Many solid
tumors and
hematologic malignancies lack expression of the
enzyme methylthioadenosine phosphorylase (MTAP), due either to deletion of the MTAP gene or to methylation of the MTAP promoter. In cells that have MTAP, its natural substrate, methylthioadenosine (
MTA), generated during
polyamine biosynthesis, is cleaved to
adenine and 5-methylthioribose-1-phosphate. The latter compound is further metabolized to
methionine.
Adenine and
methionine are further metabolized and hence salvaged. In MTAP-deficient cells, however,
MTA is not cleaved and the salvage pathway for
adenine and
methionine is absent. As a result, MTAP-deficient cells are more sensitive than MTAP-positive cells to inhibitors of de novo
purine synthesis and to
methionine deprivation.
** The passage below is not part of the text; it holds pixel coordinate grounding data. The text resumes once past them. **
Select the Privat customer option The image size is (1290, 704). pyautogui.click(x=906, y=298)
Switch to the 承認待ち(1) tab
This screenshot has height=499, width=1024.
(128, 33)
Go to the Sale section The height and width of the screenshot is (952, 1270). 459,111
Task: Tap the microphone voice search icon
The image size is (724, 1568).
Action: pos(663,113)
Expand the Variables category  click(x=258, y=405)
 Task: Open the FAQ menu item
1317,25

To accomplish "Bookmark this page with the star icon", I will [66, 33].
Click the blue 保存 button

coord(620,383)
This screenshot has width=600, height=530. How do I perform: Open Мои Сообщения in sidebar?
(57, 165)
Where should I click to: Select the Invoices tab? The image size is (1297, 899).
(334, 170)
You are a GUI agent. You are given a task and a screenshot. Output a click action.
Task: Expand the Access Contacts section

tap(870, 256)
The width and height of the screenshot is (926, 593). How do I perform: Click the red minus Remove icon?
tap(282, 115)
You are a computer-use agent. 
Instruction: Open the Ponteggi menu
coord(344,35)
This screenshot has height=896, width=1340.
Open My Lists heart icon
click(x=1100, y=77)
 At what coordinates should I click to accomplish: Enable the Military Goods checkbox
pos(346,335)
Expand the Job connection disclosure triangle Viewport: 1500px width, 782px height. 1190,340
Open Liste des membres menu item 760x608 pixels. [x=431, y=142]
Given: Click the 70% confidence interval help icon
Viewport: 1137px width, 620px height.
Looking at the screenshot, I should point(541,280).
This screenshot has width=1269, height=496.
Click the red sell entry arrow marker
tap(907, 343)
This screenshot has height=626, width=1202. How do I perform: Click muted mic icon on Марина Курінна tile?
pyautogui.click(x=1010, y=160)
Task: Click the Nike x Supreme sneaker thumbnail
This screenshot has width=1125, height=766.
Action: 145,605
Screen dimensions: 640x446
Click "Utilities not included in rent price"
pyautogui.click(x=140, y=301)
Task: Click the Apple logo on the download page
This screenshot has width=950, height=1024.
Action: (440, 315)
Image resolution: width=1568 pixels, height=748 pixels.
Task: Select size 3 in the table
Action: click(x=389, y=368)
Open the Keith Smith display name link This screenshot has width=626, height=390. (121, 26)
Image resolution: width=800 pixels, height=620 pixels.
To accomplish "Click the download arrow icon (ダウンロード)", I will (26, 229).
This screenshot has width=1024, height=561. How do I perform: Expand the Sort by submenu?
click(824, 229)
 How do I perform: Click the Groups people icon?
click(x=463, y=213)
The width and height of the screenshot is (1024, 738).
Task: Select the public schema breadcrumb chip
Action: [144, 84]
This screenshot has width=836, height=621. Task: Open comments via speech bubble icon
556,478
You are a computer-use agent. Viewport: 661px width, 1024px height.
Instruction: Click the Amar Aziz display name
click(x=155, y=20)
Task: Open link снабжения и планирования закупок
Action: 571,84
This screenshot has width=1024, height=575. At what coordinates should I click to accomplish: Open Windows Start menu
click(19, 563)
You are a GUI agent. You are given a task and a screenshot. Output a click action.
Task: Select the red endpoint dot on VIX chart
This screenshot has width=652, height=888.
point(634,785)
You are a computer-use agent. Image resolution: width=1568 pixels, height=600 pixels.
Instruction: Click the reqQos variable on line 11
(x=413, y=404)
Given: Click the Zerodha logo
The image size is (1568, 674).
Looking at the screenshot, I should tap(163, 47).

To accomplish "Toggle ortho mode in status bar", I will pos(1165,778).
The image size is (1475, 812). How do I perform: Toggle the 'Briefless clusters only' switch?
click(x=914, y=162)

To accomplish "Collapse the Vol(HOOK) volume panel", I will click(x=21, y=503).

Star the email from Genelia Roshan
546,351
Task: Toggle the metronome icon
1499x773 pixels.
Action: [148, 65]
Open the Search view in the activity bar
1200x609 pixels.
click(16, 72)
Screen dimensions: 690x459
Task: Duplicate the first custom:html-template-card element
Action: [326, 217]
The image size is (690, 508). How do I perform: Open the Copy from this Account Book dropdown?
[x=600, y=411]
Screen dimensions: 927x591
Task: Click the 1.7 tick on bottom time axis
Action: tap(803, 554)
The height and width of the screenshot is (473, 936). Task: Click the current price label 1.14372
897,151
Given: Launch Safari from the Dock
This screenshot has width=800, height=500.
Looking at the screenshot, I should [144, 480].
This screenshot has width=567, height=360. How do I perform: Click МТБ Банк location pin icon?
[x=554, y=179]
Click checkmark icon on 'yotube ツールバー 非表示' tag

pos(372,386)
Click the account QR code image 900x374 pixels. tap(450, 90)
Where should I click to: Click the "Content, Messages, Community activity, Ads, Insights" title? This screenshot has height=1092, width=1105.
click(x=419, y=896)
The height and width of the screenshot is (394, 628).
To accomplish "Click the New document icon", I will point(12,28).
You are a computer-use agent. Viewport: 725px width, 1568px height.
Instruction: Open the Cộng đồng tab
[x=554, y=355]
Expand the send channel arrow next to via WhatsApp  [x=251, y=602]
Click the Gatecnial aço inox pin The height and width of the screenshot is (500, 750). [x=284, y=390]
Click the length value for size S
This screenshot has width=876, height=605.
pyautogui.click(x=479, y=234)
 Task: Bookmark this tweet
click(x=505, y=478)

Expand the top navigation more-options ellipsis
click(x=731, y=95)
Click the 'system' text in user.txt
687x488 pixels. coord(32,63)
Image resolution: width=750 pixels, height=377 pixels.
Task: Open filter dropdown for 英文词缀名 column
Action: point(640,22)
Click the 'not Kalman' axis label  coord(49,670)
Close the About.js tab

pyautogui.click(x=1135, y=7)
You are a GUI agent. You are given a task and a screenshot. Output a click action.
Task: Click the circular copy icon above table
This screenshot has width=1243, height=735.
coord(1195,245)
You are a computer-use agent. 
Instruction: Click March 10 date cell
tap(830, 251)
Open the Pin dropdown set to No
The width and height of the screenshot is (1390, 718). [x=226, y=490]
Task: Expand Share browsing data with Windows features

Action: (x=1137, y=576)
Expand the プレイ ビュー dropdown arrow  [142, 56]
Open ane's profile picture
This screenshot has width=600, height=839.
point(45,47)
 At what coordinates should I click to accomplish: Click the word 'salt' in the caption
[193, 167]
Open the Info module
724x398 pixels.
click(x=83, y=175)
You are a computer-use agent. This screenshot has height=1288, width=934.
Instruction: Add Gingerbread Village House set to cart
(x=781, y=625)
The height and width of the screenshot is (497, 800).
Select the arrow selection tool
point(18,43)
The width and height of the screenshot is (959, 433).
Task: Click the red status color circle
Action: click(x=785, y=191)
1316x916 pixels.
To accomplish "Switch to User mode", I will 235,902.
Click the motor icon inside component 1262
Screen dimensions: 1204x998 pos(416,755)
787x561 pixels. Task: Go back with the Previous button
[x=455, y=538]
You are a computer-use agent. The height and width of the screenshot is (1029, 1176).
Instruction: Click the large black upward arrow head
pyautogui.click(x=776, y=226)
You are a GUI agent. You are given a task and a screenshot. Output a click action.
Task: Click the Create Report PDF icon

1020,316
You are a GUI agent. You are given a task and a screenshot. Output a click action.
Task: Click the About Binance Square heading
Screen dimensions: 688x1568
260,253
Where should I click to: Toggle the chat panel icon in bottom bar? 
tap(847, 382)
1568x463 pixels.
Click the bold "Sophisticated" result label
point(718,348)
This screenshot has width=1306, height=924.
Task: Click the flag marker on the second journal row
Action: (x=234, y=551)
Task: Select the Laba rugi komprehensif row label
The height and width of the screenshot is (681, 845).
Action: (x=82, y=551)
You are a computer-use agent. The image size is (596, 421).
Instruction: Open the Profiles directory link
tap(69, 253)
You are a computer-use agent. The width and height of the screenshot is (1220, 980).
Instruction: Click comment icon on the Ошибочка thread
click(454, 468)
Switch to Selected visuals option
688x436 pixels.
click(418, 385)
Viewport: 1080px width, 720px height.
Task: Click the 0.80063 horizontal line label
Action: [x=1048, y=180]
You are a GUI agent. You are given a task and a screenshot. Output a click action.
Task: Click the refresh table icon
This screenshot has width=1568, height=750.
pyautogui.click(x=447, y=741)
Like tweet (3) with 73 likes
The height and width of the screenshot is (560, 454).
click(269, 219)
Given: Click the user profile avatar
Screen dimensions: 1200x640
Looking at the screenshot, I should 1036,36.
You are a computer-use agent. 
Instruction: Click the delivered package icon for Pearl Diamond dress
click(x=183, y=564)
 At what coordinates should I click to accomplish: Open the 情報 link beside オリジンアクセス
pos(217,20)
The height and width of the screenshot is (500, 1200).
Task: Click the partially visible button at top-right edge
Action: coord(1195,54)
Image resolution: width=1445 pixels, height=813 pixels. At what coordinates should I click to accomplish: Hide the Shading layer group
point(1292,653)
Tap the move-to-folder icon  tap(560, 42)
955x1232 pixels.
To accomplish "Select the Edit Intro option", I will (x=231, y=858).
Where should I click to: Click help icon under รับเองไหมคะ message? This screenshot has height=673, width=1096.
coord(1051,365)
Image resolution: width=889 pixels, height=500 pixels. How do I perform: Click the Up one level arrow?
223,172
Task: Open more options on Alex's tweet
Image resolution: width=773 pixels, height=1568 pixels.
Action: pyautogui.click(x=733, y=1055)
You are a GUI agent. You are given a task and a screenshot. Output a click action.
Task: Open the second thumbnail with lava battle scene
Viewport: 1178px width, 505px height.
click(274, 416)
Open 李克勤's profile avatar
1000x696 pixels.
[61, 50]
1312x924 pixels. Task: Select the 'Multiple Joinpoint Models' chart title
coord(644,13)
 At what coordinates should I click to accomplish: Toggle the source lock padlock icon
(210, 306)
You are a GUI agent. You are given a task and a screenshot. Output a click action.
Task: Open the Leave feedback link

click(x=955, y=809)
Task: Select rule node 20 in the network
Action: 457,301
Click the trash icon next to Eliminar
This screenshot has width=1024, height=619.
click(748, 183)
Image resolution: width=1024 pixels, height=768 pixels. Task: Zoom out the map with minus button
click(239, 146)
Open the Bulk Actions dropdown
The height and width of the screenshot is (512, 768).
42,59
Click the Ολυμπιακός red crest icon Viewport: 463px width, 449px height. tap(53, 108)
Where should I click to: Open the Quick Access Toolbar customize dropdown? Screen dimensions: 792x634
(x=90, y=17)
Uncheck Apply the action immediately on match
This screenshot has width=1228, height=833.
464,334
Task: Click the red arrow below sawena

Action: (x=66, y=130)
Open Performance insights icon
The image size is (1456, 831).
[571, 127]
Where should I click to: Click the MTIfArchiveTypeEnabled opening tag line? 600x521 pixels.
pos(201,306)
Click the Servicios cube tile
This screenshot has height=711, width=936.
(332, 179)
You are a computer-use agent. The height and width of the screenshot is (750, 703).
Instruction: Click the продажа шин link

The challenge has been to take advantage of MTAP deficiency, and the changes in metabolism that follow, to design a strategy for targeted treatment. In this review, the frequency of MTAP-deficiency is presented and past and recent strategies to target such deficient cells are discussed, including one in which
MTA is administered, followed by very high doses of a toxic
purine or
pyrimidine analog. In normal host cells,
adenine, generated from
MTA, blocks conversion of the analog to its toxic
nucleotide. In MTAP-deficient
tumor cells, conversion proceeds and the
tumor cells are selectively killed. Successful mouse studies using this novel strategy were recently reported.